Coisas de criança

17/04/2016 09:00

Sempre me diverti com as coisas de criança. Gosto da espontaneidade, da sinceridade que expressam, dos neologismos que criam. A primeira palavra que tenho na memória sobre isso, foi pronunciada pelo meu irmão. Como éramos crianças, brincávamos no quintal de casa. E nele, havia várias galinhas. Um dia, meu irmão viu uma pondo ovo. Para ele, aquela cena era inédita e gritou: 

– Mãe, mãe, a galinha tá “poisando”! 

Como geralmente a galinha que põe ovo começa a cantar, ele saiu apontando para ela e dizendo: – essa galinha tá “poisada”! 

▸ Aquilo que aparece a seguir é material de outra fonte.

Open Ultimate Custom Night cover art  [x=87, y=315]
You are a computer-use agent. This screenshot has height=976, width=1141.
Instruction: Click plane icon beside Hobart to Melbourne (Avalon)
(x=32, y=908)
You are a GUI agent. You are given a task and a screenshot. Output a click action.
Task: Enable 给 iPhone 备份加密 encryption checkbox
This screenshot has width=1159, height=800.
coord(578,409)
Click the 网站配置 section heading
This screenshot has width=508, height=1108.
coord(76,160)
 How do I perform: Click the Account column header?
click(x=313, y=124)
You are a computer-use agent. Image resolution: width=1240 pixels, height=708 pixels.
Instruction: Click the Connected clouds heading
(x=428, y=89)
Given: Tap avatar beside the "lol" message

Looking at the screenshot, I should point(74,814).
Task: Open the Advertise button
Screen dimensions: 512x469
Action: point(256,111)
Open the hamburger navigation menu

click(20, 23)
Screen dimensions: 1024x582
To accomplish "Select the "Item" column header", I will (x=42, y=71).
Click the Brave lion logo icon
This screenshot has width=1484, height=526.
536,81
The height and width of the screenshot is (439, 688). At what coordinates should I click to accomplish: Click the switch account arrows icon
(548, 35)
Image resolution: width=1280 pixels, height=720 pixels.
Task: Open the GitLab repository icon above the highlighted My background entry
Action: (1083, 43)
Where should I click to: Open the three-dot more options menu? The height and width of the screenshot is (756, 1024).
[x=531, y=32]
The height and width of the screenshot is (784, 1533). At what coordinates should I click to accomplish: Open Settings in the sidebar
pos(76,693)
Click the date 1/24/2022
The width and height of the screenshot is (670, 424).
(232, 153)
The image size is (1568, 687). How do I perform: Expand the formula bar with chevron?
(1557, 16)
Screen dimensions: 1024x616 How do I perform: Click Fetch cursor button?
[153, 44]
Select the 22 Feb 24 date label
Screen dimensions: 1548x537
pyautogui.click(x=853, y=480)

Em virtude da crônica publicada neste jornal na semana passada, falando de coisas de criança, ouvi várias histórias engraçadas. Uma professora me disse que, durante uma aula de desenho, uma menina colocou o estojo de lápis sobre o ombro e encostou o ouvido, como se estivesse conversando pelo celular. De repente, a garota começou a falar alto:

– Eu quero você aqui agora. Vem pra casa logo. Sai desse butiquim. Fica aí só enchendo a cara de cachaça.

A professora deduziu que ela estava imitando a mãe conversando com o marido. Essa mesma colega falou de um garoto que gostava de brincar de policial. Ele já chegava para os amigos apontando os dedos como se estivesse com arma e gritando:

– Perdeu, playboy, vira pra parede, não olha pra minha cara, abre as pernas, bota as mãos pra cima.

Na escola em que eu trabalhava no Rio, uma professora ouviu o diálogo entre duas crianças no corredor da escola:

– O meu pai disse pra minha mãe que o pessoal da boca vai passar o cerol no teu pai, porque ele pegou um bagulho e ainda não pagou…

É preciso ter cuidado com o que se fala perto das crianças. Uma vez, a secretária de uma escola ligou para falar com o responsável de um aluno. O pai, meio aborrecido, desconfiando do que se tratava, falou para o menino: “diz aí que eu não estou”. O garoto deu o recado:

– O papai mandou dizer que ele não está.

Na sexta-feira passada, uma criança me levou a pensar sobre a rotina de trabalho. Recebi uma notícia, por volta das 11:00h, de que havia falecido uma prima da minha esposa. Parei tudo que tinha por fazer para acompanhá-la até a cidade, onde seria o velório. Saímos de Petrópolis às 14:00h. Chegamos às 16:00h. O enterro estava marcado para às 16:30h.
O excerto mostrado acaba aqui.